Special report on the rights of Orthodox Christians in Ukraine in 2014

March 10, 2015. The Centre for Monitoring the Rights and Freedom of Orthodox Christians in Europe publishes a special report on the rights of Orthodox Christians in Ukraine in 2014. After the victory of the Maidan movement in Kiev in February 2014, the country entered into civil confrontations and military conflict in the eastern regions of Donetsk and Lugantsk. The escalation of the civilian conflict in the course of 2014 led to serious violations of rights of the country’s religious communities, especially of the Ukrainian Orthodox Church-Moscow Patriarchate, the largest confession in the country.
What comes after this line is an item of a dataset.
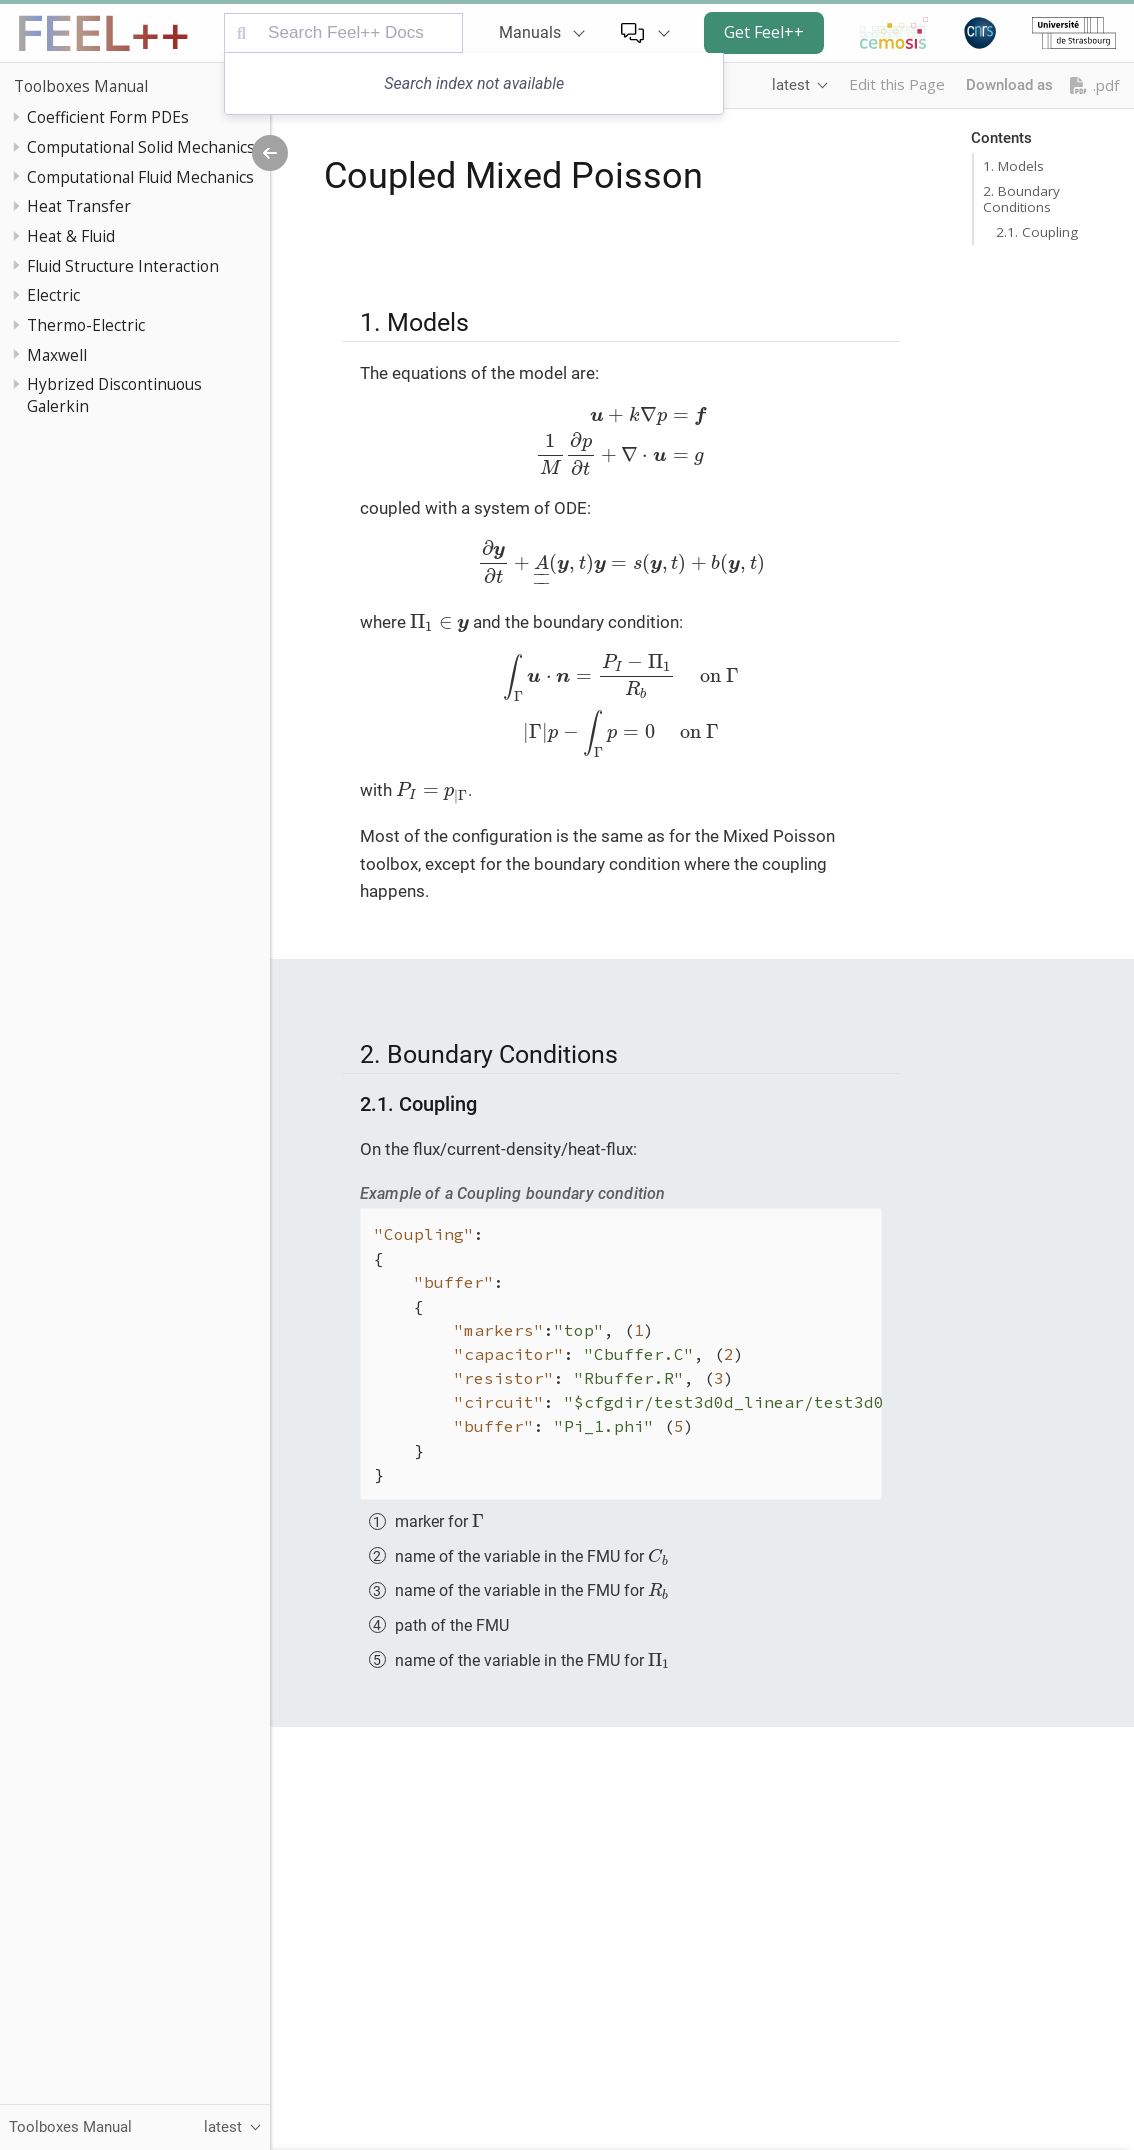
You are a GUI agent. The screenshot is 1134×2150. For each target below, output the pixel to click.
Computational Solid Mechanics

This report represents the facts of such violations. There may also have been violations in Ukraine against Orthodox Christians during the past year that were not registered, communicated, or otherwise escaped our attention.

In 2014 the Ukrainian Orthodox Church (Moscow Patriarchate) and her faithful faced escalating discrimination and direct violence against her members, increasing toward the end of the year. In some cases the methods and forms of the actions against UOC MP are reminiscent of the worst periods of atheistic persecution in the Soviet Union.

The grounds for this escalation are the alleged accusations that the UOC MP and her members are “the 5th column of the Kremlin in Ukraine” and harbor pro-Russian aspirations. At the same time, the official representatives of the UOC MP called for peace and mutual understanding between the different groups of the country. Many UOC MP churches and volunteers are both helping refugees and acting as mediators in some conflict situations.

It is necessary to understand that historically Ukraine has long been a place of inter-confessional disputes and tensions between the Greco-Catholics and the Orthodox, between the canonical Orthodox recognized by the other Orthodox Churches, and those groups that are not recognized. This situation was aggravated after the collapse of the USSR. The Greco-Catholics and the Kiev Patriarchate (neither recognized by the canonical Orthodox Churches), although representing important minorities in Ukrainian society, have tried to become an “all-national church” playing the nationalist card in religious relations. In order to attain this status they are aiming to damage the majority-member Ukrainian Orthodox Church-Moscow Patriarchate or even to completely displace it.

It is hazardous for Ukrainian society and for its peaceful co-existence with neighboring countries to regard the religious situation in Ukraine through a political prism. For this reason, religious communities must exert every effort to stay above political conflict and for politicians to maintain neutrality towards religious organizations.